Welcome to The Cuyamungue Institute
This guide is designed to answer questions and provide information to ensure your comfort, safety and enjoyment during your time at CI. Please feel free to ask any questions this guide may not answer for you.
The Cuyamungue Institute has its home on 472 acres of mountain desert at the northern outskirts of Santa Fe, New Mexico, adjoining the reservation land of the Pojoaque Pueblo. To the east the Institute looks onto the Sangre de Christo Mountains, named the “blood of Christ” because they take on a deep crimson color in the light of spectacular New Mexican sunsets.
To the west, across a wide dry riverbed, are the Jemez Mountains where, according to Pueblo legend, humans emerged from the darkness of the Third World into the bright light of the present-day Fourth World. To the north is the dim outline of Taos Mountain, nearly 60 miles away. To the south, fifteen miles away, is the central Plaza of Santa Fe.
Every morning we walk to the ridge to greet the sun and the spirits that live “in and around the mountains, in and around the hills, in and around the earth,” continuing a tradition of our Pueblo neighbors.

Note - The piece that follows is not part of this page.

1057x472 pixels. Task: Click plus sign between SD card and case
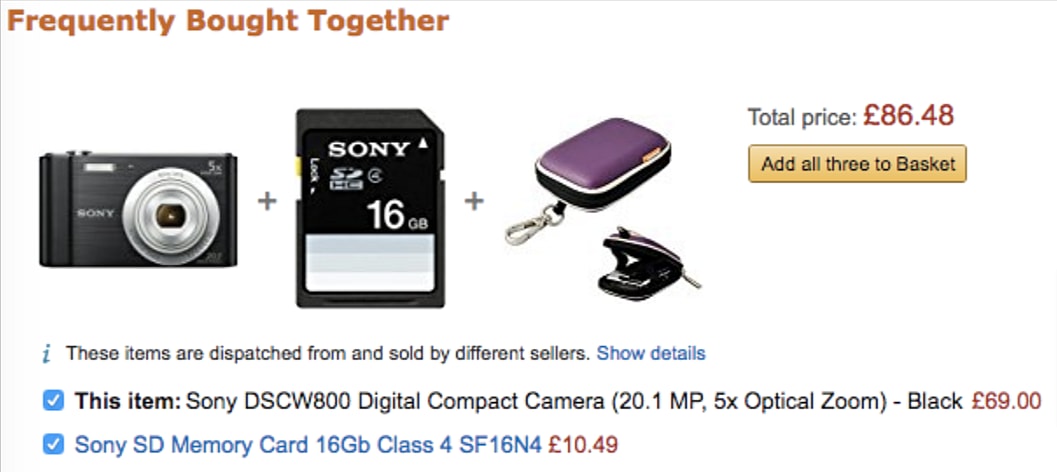[473, 201]
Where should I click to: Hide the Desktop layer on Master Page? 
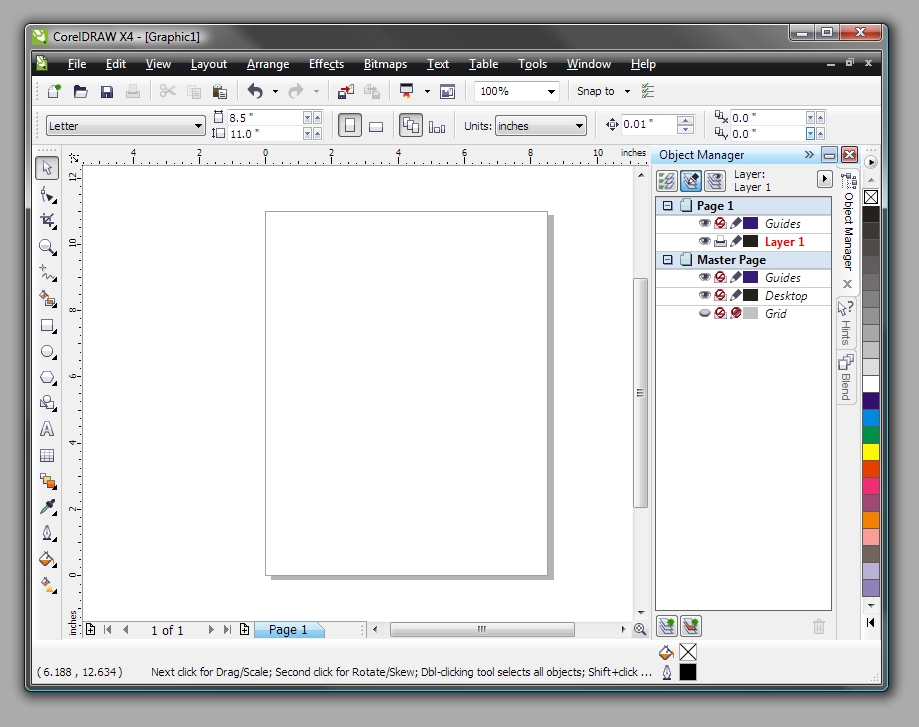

Greeting the Sun:
Cuyamungue Institute offers rustic, simple accommodations. The housing is shared, not private, with comfortable furnishings reflective of the Southwest. The buildings are air-conditioned by electric fans and the breeze that flows through open screened windows and screen doors. Guest quarters have no clocks, radios, TV or Internet capabilities. Towels, washcloths, sleeping bags, sheets and pillow cases are provided for your use. Two shared bathrooms are located in the Student Building. Each has a shower, hooks for your towel, and shelving for your bath kit. None of our trails, roads, paths or walkways are paved.
BIRDS EYE VIEW of the Cuyamungue Institute. View from the sky showing the layout of the Institute buildings.
Includes full description: http://www.cuyamungueinstitute.com/articles-and-news/birds-eye-view-of-the-cuyamungue-institute/
The Student Building is where we congregate to prepare and share meals, visit, and lounge.
The Kachina is a traditionally built adobe building. This is the main guest house and has seven bunks. (often referred to as the bunk house in the past)
The Casita is a smaller guest building next to the Kiva. Originally built as lodging for Felicitas, it is quaint, cozy and charming – has two bunk beds – four beds.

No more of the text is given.